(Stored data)
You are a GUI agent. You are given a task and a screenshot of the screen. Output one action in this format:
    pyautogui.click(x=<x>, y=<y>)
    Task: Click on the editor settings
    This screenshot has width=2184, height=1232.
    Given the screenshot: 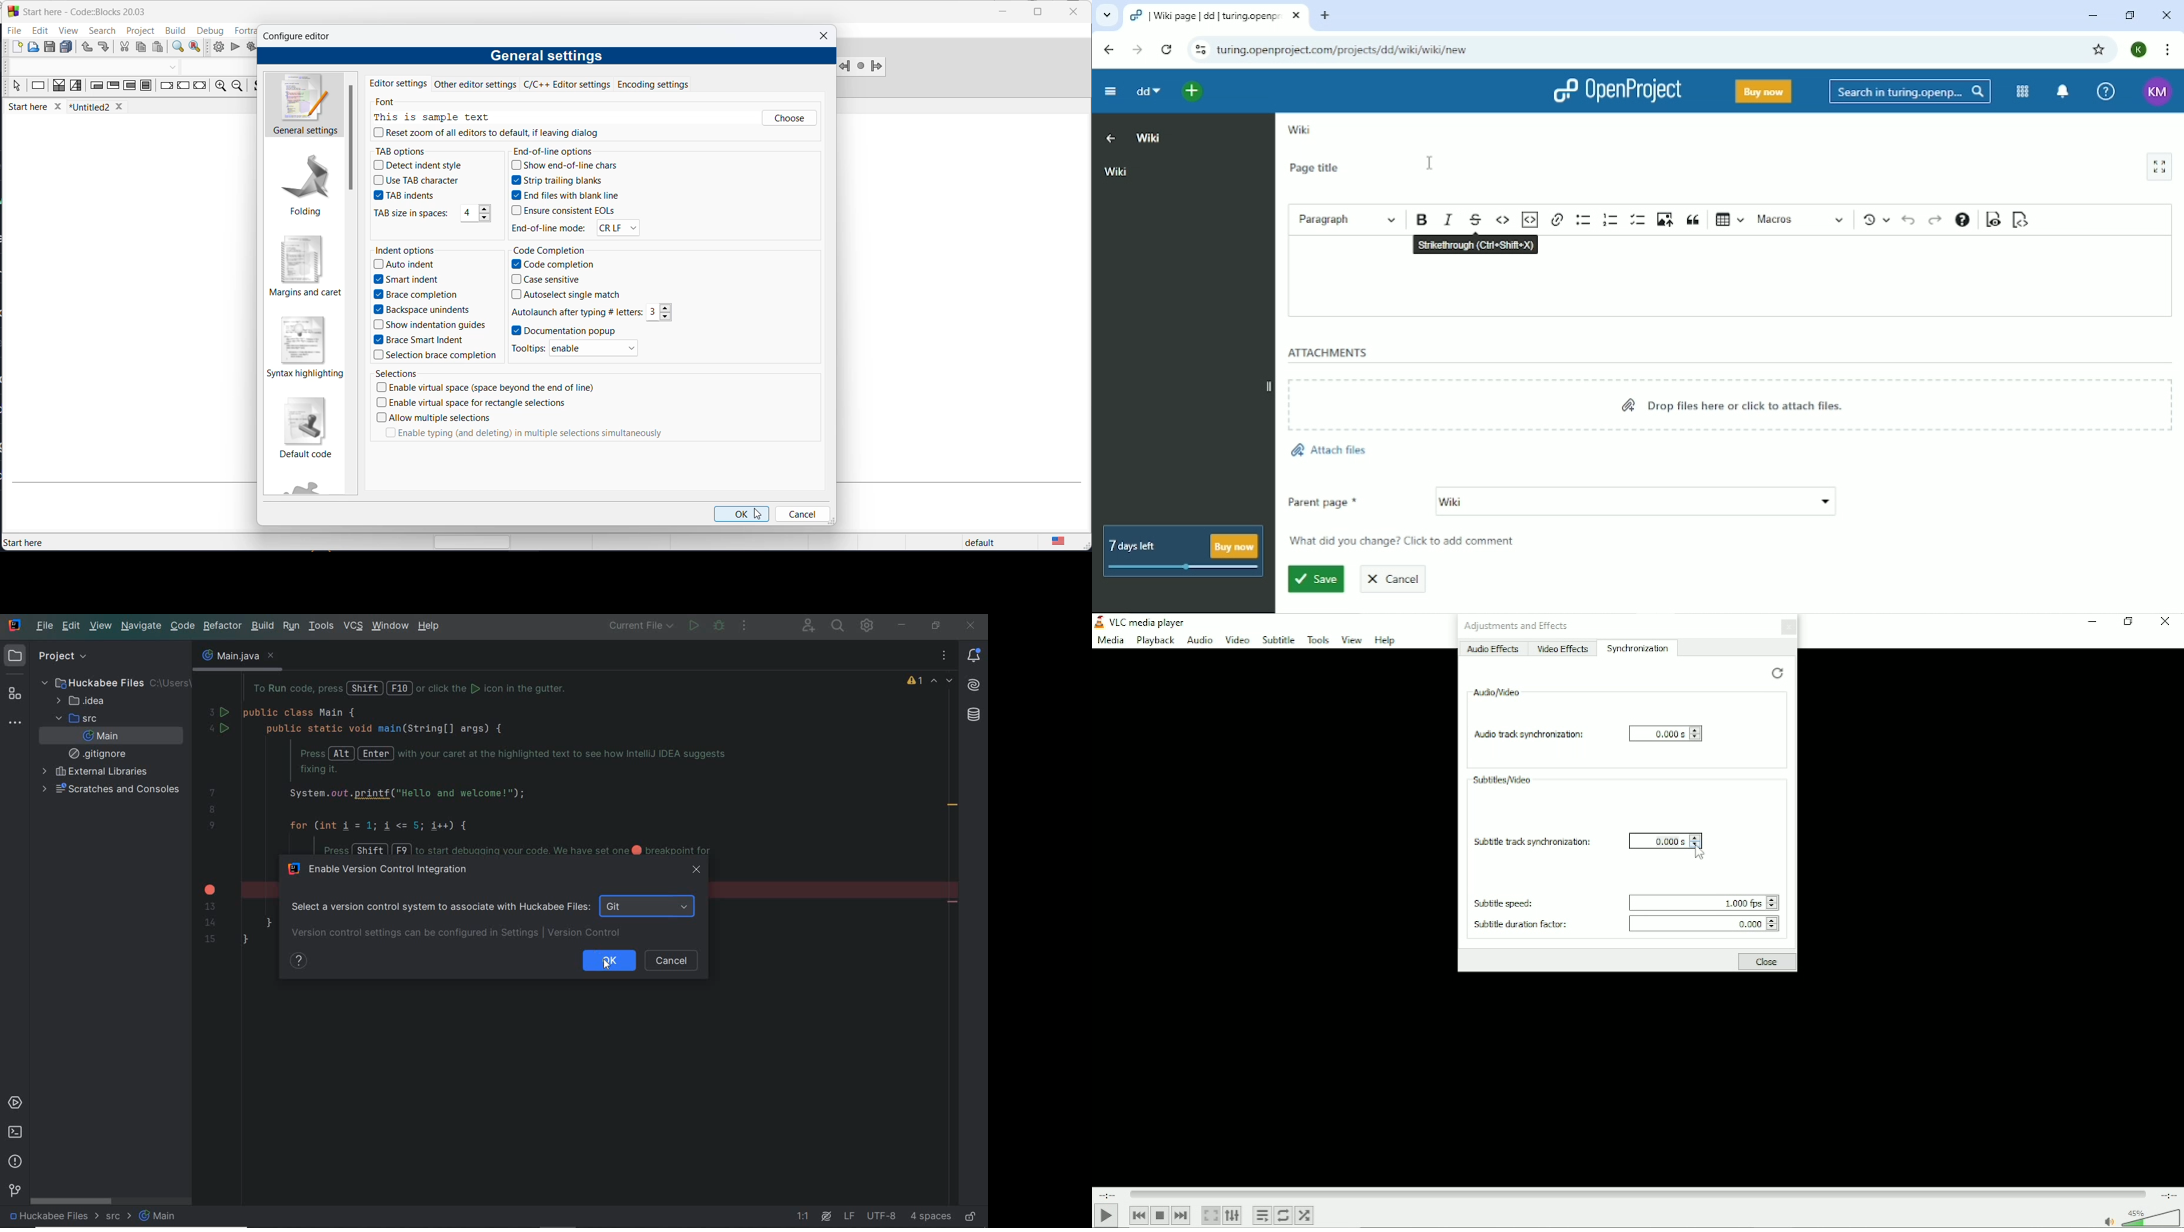 What is the action you would take?
    pyautogui.click(x=398, y=82)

● TASK OBJECTIVE
Reproduce everything from the start of the records down to the line containing "This screenshot has", substituting "display preferences" for "editor settings" and leaving all else unchanged.

● EXPECTED OUTPUT
You are a GUI agent. You are given a task and a screenshot of the screen. Output one action in this format:
    pyautogui.click(x=<x>, y=<y>)
    Task: Click on the display preferences
    This screenshot has width=2184, height=1232.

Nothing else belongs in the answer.